An interesting feature in the film is the actions of the father whose daughter has the transplant. When the phone call comes through that she is about to have her operation, he calls in at his local Catholic church, lights one of those big candles in coloured glass and prays for his daughter until she is through the operation. He then regularly visits the same church to give thanks, encouraging his family to do the same.
For me the film had a clear message. Good things can come out of tragic circumstances and there is a possibility that God is involved behind the scenes bringing good out of sad circumstances.
Over the last two weeks we have survived a snap general election, we have watched the terrible fire in the Grenfell tower block and huge loss of life that resulted and we heard of a mosque being attacked — and we are still recovering from the shock of the Manchester bombings and the London stabbings. That’s a lot to come to terms with over a short period of time.
We have watched while people have responded with generosity, seen community leaders standing together in Manchester and London and heard of an outpouring of offers of accommodation and provision for those who lost their homes in the Grenfell fire.

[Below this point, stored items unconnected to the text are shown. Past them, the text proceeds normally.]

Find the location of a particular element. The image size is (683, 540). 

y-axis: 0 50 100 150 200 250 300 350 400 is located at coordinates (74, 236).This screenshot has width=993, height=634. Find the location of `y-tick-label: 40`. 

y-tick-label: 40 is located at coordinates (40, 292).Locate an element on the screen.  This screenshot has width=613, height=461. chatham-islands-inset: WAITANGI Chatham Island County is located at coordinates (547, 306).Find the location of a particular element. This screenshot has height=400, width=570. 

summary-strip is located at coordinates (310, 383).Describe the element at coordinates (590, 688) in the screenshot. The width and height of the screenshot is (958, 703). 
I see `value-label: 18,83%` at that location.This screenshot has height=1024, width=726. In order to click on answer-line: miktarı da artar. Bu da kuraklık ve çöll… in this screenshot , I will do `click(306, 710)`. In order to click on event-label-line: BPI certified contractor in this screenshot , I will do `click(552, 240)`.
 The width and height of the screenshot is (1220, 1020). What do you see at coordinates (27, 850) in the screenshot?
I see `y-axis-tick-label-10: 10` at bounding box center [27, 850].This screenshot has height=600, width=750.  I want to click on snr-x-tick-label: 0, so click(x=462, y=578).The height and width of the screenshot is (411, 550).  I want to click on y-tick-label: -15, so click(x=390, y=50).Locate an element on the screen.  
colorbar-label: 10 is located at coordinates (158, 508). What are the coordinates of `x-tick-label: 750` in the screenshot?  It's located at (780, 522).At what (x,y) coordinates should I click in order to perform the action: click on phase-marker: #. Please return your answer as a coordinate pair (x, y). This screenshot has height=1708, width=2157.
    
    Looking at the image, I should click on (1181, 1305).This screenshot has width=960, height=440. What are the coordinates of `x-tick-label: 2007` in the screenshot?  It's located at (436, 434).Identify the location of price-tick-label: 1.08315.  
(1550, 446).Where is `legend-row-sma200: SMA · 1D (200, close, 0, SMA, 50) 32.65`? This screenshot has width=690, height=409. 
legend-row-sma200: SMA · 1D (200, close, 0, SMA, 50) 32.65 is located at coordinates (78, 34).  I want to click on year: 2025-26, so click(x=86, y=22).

There may be things we too can do, to see good coming out of difficult times. We may be able to give to some of the charities that support victims and families of victims over these events. We may even be part of one of the teams that volunteer to help. Or you may want to respond to some of the difficulties of people closer to home and around Henley.
Oh yes, and one more thing we could be doing. Could we be those who are asking God to bring good solutions out of painful sets of circumstances? Rather like the father in Return to Me did. He kept a prayer vigil until his daughter was through her ordeal and returned to give thanks when his prayers were answered.
It would be something to behold: Henley’s churches full of people coming in to pray for good to come out of those bad situations and returning when prayers got answered. That really would be a return to me.